Some companies have pointed to ongoing improvements in their systems' accuracy and safety features, while others have acknowledged the need for better mechanisms to prevent the dissemination of harmful misinformation.
Regulatory and Policy Considerations
The research arrives amid growing regulatory scrutiny of AI systems worldwide. In the UK, the government is developing an AI regulatory framework that could include specific provisions for high-risk applications, including consumer advice systems. The European Union's AI Act already categorizes certain AI uses as high-risk, potentially subjecting consumer advice chatbots to stricter requirements.
Consumer protection agencies in multiple jurisdictions are examining whether existing regulations adequately cover AI-generated advice and what additional safeguards might be necessary to protect consumers from misleading information.
Practical Guidance for Consumers
Based on the research findings, consumer advocates recommend several precautions when using AI chatbots for important decisions:
- Verify critical information with official sources like government websites, regulatory bodies, or licensed professionals
- Look for clear citations and check whether the information comes from authoritative, current sources
- Be skeptical of absolute claims about legal rights or financial strategies without supporting evidence
- Use AI as a starting point for research rather than a definitive answer source
- Pay attention to disclaimers that acknowledge the limitations of AI-generated advice
The Path Forward for AI Safety
The Which? study underscores that while AI chatbots represent remarkable technological achievements, they remain imperfect tools that require careful handling. Developers face ongoing challenges in improving the reliability of these systems, particularly for high-stakes applications where inaccurate information can cause real harm.

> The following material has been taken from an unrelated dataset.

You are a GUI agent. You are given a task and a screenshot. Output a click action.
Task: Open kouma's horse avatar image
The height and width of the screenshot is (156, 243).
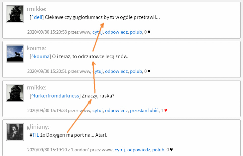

Industry experts suggest that several technical approaches could help address these issues, including better training data curation, improved fact-checking mechanisms, enhanced transparency about information sources, and more sophisticated risk assessment for different types of queries.
As AI systems become increasingly integrated into daily life, the balance between convenience and safety remains a critical consideration. The Which? findings serve as an important reminder that while AI can be a powerful tool for information gathering, human judgment and verification remain essential for important decisions affecting legal rights, financial wellbeing, and personal safety.
The consumer advocacy group has called for stronger industry standards and more transparent labeling of AI limitations to help users make informed decisions about when to trust chatbot advice and when to seek human expertise.